本文:
2019年3月2日土曜日

2009年5月 夕凪亭閑話

2009年5月2日。土曜日。晴れ。旧暦4.8. 癸未(みずのと ひつじ)五黄大安。
 季節は巡って完全に初夏の陽気になりました。日向に出ると太陽の日射しが皮膚を刺すようにするどい。公園の桜の緑が濃くなって,いかにも夏が来たという雰囲気を盛り上げている。名前を知らない小鳥が囀っている。東風がここちよい。すべてが,初夏です。
 天童荒太「永遠の仔 下」(幻冬舎)終わる。話題の新刊書というのには,手を出さない主義だから,「永遠の仔」や「家族狩り」の評判は聞いていても手に取ることはしませんでした。偶々雑誌で「悼む人」を読んで,こんな話を書ける人はどんな人だろうかと不思議に思って,図書館へ行ってみたら,他の本は無くて,「永遠の仔」だけがあったので,読んだ次第です。テーマも現代的で,小説としても面白く,あっという間に読んでしまいました。実際に犯罪を犯す人たちが,こんなに善人ばかりだとは,思いませんが,毎朝,新聞で見る悲しい事件の全てが犯人が悪い,というだけでなく様々な個人の力ではどうしょうもない要因が潜んでいるかもしれないと思うことはできます。
 
2009年5月3日。日曜日。晴れ。旧暦4.9. 甲申(きのえ さる)六白赤口。
 以前録画した「華氏451」を見る。本を読むことを禁じた社会というアレゴリーSFを映画化したもので,はじめは退屈な映画だと思っていたが,取り締まるべき主人公の消防士が本を読むことに目覚めてから,俄に面白くなる。本を取り締まり焼くのが消防士の仕事になっているのは,firemanという言葉の逆用からだろう。
 
 
2009年5月5日。火曜日。晴れ。旧暦4.11. 丙戌(ひのえ いぬ)八白友引。
 大型連休中に遠出をするという愚は百も承知だが,つい動いて失敗した。ただ,山陽道の混雑を避けて,旧2号線を久しぶりに走った。バイパスも利用せず,福山,赤坂,松永,尾道と久しく通っていない道だ。かつての山陽道というのは,府中,御調,三原というコースがあり,福山から赤坂を通って尾道に出るのはかなり後の話ではないかと思うのだが,どうなのだろうか。三原までいくには,府中を通ったほうが近いかも知れない。尾道に行くには,わざわざ鞆まで出て船で行くということもあるまいから,旧2号線沿いをてくてくと歩いたのではないかと思われる。幸い,車も少なくすいすいと流れた。

課題 a: リストのうち、「View the RadioUpnp app entry」を含む行から最後の行までを、「info icon」を「help icon」に変えて書き直しなさい。それ以外の部分は変えないこと。

提供情報:
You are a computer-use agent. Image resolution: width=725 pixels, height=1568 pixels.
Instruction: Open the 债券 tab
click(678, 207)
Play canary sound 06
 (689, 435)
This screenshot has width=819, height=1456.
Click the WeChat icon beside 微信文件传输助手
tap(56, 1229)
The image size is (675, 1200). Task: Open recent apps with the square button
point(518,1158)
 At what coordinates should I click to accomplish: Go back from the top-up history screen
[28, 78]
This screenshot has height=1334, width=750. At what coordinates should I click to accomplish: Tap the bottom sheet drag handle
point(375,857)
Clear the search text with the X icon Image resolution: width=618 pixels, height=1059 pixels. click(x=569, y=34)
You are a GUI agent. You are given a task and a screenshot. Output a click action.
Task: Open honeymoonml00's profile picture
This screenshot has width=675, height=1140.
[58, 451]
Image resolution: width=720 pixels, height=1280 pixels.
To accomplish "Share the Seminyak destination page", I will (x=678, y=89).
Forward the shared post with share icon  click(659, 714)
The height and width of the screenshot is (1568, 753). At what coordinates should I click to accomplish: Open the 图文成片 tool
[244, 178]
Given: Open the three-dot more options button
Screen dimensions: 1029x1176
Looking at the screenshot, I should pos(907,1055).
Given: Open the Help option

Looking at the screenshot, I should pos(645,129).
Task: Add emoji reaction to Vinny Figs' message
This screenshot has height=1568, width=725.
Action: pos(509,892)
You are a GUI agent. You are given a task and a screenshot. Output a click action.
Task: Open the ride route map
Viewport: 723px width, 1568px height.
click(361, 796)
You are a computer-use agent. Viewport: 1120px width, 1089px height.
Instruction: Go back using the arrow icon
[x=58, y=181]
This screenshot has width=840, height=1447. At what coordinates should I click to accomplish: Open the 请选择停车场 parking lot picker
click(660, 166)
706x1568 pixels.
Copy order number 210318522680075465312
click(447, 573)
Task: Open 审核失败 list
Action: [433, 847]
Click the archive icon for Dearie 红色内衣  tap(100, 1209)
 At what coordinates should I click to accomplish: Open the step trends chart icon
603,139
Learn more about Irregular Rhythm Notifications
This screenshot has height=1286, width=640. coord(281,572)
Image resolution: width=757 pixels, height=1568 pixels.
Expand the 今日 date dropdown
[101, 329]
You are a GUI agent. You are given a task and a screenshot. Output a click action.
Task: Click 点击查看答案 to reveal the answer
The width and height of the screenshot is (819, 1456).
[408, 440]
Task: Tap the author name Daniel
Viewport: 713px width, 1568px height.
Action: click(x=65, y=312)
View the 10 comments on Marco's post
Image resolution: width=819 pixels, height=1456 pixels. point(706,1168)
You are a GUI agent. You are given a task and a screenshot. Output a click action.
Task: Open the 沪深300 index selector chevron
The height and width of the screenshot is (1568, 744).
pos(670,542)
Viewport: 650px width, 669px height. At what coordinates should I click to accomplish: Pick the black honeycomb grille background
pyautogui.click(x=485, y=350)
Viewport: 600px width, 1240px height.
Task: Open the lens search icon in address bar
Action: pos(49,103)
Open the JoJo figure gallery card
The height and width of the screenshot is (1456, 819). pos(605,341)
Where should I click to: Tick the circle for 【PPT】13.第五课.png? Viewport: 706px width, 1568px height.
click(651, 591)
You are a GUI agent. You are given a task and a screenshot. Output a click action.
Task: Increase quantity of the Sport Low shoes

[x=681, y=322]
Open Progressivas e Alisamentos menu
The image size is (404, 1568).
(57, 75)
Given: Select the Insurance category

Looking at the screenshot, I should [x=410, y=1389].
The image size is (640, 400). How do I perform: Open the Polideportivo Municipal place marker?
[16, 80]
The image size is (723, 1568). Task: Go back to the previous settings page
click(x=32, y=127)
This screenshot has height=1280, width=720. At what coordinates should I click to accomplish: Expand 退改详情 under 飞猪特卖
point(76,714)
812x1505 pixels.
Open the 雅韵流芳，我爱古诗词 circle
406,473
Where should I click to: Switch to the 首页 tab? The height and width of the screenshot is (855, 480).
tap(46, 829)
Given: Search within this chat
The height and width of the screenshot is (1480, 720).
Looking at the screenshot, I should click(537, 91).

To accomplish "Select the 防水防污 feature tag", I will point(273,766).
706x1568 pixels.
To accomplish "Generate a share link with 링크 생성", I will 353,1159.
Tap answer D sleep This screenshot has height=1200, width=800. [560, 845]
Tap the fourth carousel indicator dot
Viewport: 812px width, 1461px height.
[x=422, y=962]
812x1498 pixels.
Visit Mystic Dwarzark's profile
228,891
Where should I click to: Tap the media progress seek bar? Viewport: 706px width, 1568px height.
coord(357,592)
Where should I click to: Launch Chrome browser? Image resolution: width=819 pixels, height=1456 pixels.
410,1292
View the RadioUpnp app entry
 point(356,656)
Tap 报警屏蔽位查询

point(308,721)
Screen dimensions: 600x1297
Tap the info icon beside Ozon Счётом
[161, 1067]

課題 b: 本文の5月2日の記述で、筆者が「永遠の仔」の評判を聞いていても手に取らなかったのはなぜか。本文に書かれている理由を一文で述べなさい。

解答 a:
View the RadioUpnp app entry
 point(356,656)
Tap 报警屏蔽位查询

point(308,721)
Screen dimensions: 600x1297
Tap the help icon beside Ozon Счётом
[161, 1067]

解答 b: 話題の新刊書には手を出さない主義だったからである。